The U.S. Forest Service approved the Tecuya Ridge and Cuddy Valley logging projects in 2018 and 2019 using a loophole allowing the agency to minimize public involvement and avoid the preparation of an environmental assessment. The projects were part of the Trump administration’s push to increase the amount of timber removed from national forest land.
Four groups—ForestWatch, Center for Biological Diversity, John Muir Project, and a neighborhood association called Mountain Communities for Fire Safety—then challenged the logging projects in federal court. We argued that the Forest Service loophole did not apply when endangered species like California condors may be harmed, or when there is significant scientific controversy, or when large old-growth trees will be logged from protected roadless areas.

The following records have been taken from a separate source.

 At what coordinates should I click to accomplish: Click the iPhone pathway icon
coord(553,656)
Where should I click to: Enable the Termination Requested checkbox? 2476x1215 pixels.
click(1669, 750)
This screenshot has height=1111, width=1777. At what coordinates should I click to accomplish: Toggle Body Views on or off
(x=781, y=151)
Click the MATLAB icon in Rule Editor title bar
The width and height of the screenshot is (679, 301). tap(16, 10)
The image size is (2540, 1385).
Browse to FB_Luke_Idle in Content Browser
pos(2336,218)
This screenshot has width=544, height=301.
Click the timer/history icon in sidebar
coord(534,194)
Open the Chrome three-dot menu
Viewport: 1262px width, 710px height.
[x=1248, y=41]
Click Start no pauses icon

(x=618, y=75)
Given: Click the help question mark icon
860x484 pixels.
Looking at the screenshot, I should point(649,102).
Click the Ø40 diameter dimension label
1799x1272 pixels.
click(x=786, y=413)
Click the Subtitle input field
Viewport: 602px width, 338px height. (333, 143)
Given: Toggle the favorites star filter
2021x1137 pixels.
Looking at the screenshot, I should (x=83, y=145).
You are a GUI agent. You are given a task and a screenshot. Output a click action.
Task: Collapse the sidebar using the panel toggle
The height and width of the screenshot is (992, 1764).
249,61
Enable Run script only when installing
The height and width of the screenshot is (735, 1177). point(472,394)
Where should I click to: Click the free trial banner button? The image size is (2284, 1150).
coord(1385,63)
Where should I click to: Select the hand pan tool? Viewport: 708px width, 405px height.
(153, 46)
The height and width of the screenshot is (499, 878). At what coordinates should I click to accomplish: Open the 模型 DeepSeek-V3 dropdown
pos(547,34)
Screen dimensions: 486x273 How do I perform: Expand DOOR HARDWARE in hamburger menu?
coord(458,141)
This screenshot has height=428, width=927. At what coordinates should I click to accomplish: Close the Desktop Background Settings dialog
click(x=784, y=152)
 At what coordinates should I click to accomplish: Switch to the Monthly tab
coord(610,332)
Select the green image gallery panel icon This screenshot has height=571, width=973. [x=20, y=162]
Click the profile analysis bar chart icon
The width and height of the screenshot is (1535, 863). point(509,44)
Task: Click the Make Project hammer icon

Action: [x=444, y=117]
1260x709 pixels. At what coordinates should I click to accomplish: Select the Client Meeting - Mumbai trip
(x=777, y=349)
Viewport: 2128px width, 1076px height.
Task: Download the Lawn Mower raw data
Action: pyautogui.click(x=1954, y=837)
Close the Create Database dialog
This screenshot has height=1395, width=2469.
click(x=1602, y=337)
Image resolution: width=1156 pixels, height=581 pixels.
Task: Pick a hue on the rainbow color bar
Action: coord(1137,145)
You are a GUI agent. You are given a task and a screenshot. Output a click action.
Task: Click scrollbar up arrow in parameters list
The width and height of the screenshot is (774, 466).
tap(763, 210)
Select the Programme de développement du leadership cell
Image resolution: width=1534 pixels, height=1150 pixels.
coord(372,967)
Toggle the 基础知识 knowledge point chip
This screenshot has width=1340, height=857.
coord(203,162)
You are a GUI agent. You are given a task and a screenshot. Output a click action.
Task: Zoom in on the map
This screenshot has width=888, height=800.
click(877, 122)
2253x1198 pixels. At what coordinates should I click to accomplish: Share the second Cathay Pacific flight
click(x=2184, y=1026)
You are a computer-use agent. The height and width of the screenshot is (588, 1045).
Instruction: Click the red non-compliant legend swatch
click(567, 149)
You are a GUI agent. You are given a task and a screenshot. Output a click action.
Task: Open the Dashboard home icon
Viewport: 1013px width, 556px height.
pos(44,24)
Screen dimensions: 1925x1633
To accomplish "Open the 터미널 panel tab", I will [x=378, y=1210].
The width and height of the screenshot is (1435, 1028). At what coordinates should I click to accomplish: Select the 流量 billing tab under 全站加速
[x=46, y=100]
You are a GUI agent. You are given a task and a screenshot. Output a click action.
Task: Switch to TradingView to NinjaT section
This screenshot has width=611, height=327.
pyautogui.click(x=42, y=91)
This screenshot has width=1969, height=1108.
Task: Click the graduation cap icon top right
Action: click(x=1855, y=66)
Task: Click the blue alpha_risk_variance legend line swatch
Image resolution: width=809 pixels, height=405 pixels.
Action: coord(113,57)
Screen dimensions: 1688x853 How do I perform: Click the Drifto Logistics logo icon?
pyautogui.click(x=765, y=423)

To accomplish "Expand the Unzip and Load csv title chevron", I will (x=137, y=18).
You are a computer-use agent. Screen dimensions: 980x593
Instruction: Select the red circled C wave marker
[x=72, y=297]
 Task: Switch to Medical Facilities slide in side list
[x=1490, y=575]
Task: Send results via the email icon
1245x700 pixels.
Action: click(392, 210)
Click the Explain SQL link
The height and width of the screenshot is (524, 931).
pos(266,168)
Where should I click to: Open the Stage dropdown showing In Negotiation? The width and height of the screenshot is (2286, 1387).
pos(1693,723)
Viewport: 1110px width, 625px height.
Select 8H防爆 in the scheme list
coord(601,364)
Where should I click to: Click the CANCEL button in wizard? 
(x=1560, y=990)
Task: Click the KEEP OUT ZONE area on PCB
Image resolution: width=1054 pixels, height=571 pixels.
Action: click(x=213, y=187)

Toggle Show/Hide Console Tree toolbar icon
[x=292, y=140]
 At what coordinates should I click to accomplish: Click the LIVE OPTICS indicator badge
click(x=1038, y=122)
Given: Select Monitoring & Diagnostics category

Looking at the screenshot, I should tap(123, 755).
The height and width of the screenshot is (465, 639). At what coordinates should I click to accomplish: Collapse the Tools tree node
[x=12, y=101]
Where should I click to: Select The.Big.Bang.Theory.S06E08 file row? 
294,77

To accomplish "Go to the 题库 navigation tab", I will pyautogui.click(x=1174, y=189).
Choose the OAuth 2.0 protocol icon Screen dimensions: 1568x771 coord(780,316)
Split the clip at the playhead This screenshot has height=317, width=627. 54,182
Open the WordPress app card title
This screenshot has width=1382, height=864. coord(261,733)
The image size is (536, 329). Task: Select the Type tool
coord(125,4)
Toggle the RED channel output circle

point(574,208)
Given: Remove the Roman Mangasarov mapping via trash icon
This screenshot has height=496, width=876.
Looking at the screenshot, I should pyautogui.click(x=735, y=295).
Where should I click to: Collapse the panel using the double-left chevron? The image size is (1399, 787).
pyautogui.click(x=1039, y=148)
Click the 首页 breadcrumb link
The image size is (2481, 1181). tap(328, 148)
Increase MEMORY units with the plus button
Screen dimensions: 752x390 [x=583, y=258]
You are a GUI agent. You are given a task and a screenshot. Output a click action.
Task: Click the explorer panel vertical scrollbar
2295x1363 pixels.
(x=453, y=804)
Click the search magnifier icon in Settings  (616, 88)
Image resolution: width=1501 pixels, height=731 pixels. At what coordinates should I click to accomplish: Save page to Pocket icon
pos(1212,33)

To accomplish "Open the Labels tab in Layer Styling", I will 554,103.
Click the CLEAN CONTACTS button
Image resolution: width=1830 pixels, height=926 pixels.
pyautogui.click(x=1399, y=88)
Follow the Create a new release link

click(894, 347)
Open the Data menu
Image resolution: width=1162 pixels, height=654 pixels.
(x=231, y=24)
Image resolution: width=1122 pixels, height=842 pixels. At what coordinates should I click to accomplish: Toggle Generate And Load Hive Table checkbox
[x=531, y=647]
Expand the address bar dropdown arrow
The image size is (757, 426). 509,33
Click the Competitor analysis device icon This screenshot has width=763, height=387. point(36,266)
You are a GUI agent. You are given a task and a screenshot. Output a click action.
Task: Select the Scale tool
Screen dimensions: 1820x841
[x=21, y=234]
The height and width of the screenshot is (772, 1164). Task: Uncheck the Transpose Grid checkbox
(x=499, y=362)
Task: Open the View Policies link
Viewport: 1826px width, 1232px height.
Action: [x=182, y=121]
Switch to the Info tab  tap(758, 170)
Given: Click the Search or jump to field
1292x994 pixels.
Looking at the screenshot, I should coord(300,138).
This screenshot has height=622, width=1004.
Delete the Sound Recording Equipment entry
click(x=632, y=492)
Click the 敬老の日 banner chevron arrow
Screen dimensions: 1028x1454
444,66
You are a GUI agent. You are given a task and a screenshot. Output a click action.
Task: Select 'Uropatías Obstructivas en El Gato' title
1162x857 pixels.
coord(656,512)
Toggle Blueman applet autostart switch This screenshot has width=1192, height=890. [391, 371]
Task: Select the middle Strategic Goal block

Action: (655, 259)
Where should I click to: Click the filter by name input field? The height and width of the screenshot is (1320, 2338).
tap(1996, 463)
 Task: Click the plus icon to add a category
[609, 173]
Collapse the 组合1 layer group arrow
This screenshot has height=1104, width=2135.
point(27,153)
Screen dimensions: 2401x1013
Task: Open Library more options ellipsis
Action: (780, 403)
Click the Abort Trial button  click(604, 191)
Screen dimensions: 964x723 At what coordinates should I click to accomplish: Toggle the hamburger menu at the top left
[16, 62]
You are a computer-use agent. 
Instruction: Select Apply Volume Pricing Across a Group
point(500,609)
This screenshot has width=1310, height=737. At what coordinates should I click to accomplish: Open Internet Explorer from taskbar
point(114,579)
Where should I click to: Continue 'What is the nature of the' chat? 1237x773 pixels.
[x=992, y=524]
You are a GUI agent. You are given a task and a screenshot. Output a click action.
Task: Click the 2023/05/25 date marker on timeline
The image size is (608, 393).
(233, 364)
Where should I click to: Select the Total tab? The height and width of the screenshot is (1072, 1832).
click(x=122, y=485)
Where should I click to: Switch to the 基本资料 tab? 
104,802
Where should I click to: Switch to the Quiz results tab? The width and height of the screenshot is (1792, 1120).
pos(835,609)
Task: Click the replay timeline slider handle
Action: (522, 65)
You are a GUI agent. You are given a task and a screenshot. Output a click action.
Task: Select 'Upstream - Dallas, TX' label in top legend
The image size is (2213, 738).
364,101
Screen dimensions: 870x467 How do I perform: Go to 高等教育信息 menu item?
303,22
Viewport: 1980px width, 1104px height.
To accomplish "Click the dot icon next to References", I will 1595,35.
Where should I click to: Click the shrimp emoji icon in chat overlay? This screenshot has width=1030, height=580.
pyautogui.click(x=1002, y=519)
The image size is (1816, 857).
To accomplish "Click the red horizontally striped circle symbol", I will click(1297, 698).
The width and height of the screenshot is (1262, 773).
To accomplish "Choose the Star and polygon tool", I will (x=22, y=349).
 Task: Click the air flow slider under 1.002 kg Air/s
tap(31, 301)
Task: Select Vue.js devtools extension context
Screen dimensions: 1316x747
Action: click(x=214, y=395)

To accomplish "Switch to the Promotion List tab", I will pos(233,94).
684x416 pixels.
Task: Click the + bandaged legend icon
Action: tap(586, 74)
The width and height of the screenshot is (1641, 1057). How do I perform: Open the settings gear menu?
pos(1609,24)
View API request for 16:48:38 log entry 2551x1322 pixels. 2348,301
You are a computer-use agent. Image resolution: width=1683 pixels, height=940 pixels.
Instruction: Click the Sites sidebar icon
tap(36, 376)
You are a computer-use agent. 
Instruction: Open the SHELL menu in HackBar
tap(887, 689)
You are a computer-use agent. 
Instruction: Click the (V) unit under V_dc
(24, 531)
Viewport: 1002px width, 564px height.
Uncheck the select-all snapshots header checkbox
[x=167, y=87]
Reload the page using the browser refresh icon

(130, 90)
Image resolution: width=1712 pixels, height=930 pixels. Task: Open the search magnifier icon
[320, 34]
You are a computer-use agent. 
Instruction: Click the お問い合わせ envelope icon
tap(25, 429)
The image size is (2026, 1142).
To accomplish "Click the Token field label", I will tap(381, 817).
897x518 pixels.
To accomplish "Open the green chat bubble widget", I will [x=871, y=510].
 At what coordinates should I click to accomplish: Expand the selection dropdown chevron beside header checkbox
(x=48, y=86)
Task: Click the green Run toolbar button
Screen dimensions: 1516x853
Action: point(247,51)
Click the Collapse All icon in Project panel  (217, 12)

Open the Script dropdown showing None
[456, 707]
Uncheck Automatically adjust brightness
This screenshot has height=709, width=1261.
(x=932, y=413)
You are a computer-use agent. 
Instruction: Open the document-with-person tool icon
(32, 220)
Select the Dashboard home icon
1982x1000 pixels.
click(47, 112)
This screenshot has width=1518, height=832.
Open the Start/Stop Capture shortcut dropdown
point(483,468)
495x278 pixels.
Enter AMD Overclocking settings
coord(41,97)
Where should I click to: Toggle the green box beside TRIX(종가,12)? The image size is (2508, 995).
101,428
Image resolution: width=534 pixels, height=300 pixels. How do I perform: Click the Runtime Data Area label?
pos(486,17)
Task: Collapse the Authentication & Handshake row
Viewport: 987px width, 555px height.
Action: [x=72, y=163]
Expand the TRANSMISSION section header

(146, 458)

The logging industry intervened in one of the cases, supporting the Forest Service’s position and citing to the economic injury its companies would suffer if the logging was delayed by environmental studies. Ultimately, the judges ruled in favor of the Forest Service and the logging industry, holding that the agency has wide latitude to decide when to apply the loophole. ForestWatch and our partners then appealed the rulings to the Ninth Circuit for further review.
Our legal team recently presented our arguments to two three-judge panels at the Ninth Circuit and anticipate rulings in both cases in 2021. The outcome will have wide-ranging implications and could overturn or uphold the Forest Service’s practice of expediting logging projects elsewhere in the Los Padres (e.g. Pine Mountain) and throughout the country. The Ninth Circuit has jurisdiction over millions of acres of national forest land in nine Western states, and its decisions often have nationwide implications for how environmental laws are interpreted.
The Ninth Circuit recently struck down a series of timber sales in the Mendocino National Forest. The court held that the Forest Service’s exclusion of these logging projects from environmental review violated the National Environmental Policy Act. And in a similar but separate case, the Ninth Circuit concluded that the Forest Service ignored data and scientific studies showing that logging can increase fire risk. Both rulings will be helpful to our case.
For one of the appeals, we are represented by a powerful legal team led by attorneys Rene Voss and Matt Kenna, who specialize in challenging the Forest Service’s reliance on loopholes for commercial logging operations. The Center for Biological Diversity’s Justin Augustine, who has years of experience with similar cases in other national forests, is the lead attorney on our other appeal. Attorneys Doug Carstens and Michelle Black from the firm Chatten-Brown, Carstens & Minteer LLC are serving in a supporting role as local counsel.